A ticket can only be used within a limited registration window δ, which is chosen to cover the maximum expected delay between the advertiser and registrar. This rule prevents attackers from collecting many tickets, accumulating waiting times, and submitting them all at once to overload the registrar.

Advertisers only read the waiting time t_wait from the ticket — they do not use the creation time t_init or the modification time t_mod. Therefore, clock synchronization between advertisers and registrars is not required.

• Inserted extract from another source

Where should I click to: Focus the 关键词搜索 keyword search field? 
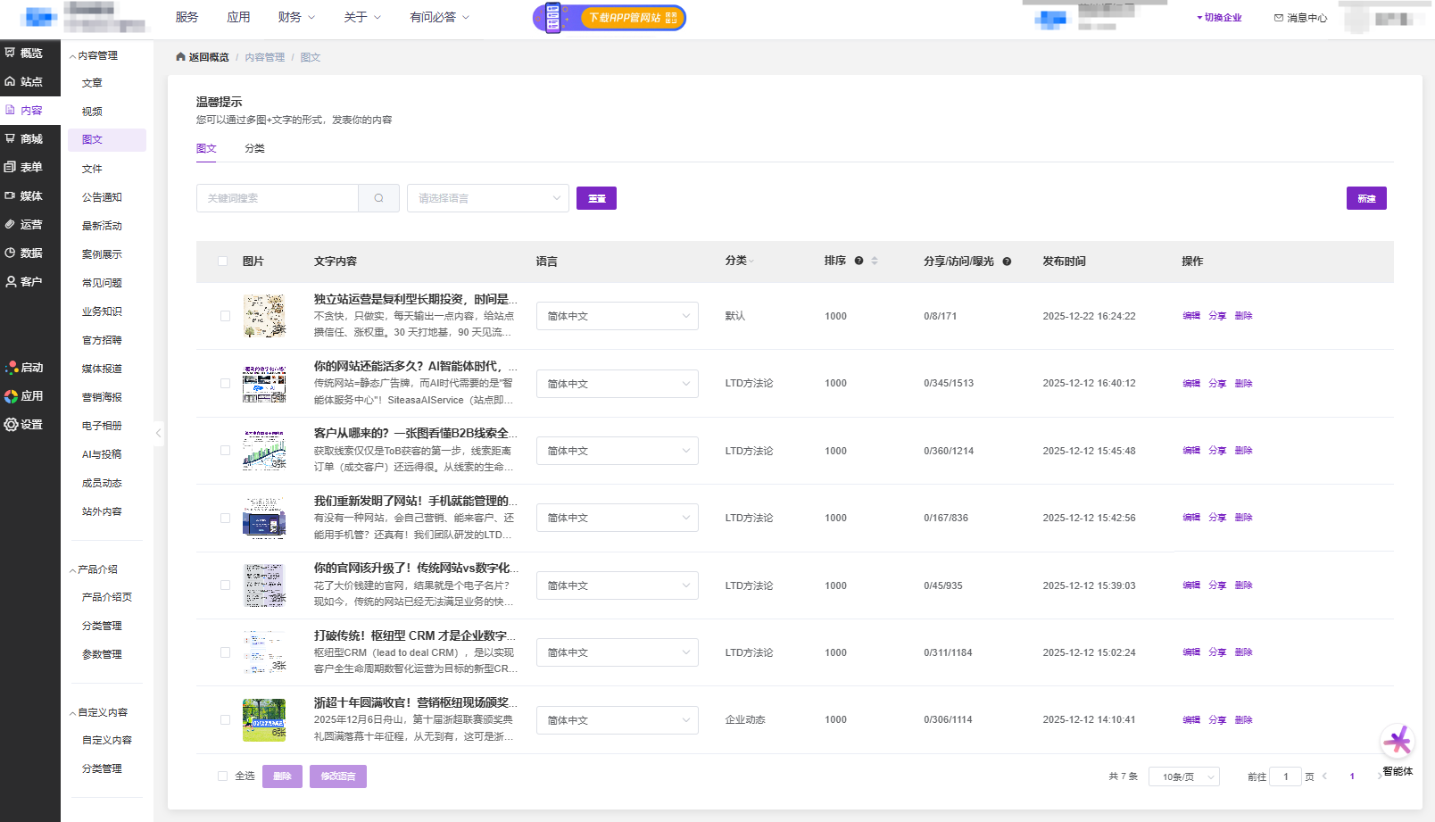click(278, 198)
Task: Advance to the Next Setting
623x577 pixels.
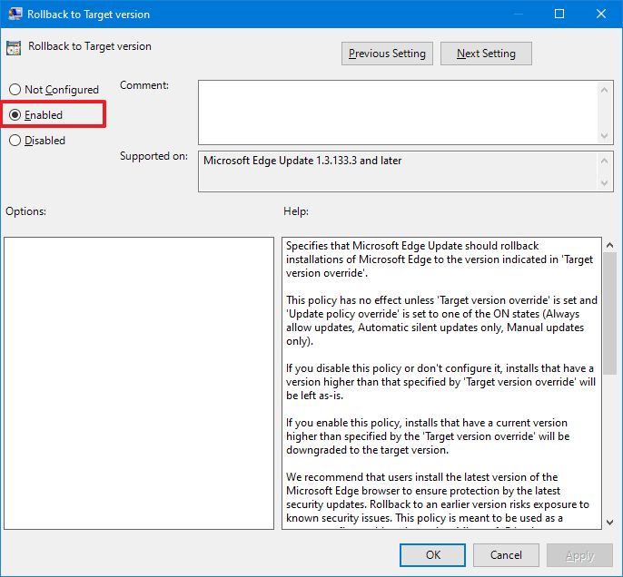Action: 486,54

The waiting time t_wait is not fixed. Each time an advertiser tries to register, the registrar recalculates a new waiting time based on its current cache state. The remaining time t_remaining is then computed as the difference between the new waiting time and the time the advertiser has already waited, as recorded in the ticket. With every retry, the advertiser accumulates waiting time and will eventually be admitted. However, if the advertiser misses its registration window or fails to include the last ticket, it loses all accumulated waiting time and must restart the registration process from the beginning. Implementations must consider these factors while deciding the registration window δ time.

This design lets registrars prioritize advertisers that have waited longer without keeping any per-request state before the ad is admitted to the cache. Because waiting times are recalculated and tickets are stored only on the advertiser’s side, the registrar is protected from memory exhaustion and DoS attacks caused by inactive or malicious advertisers.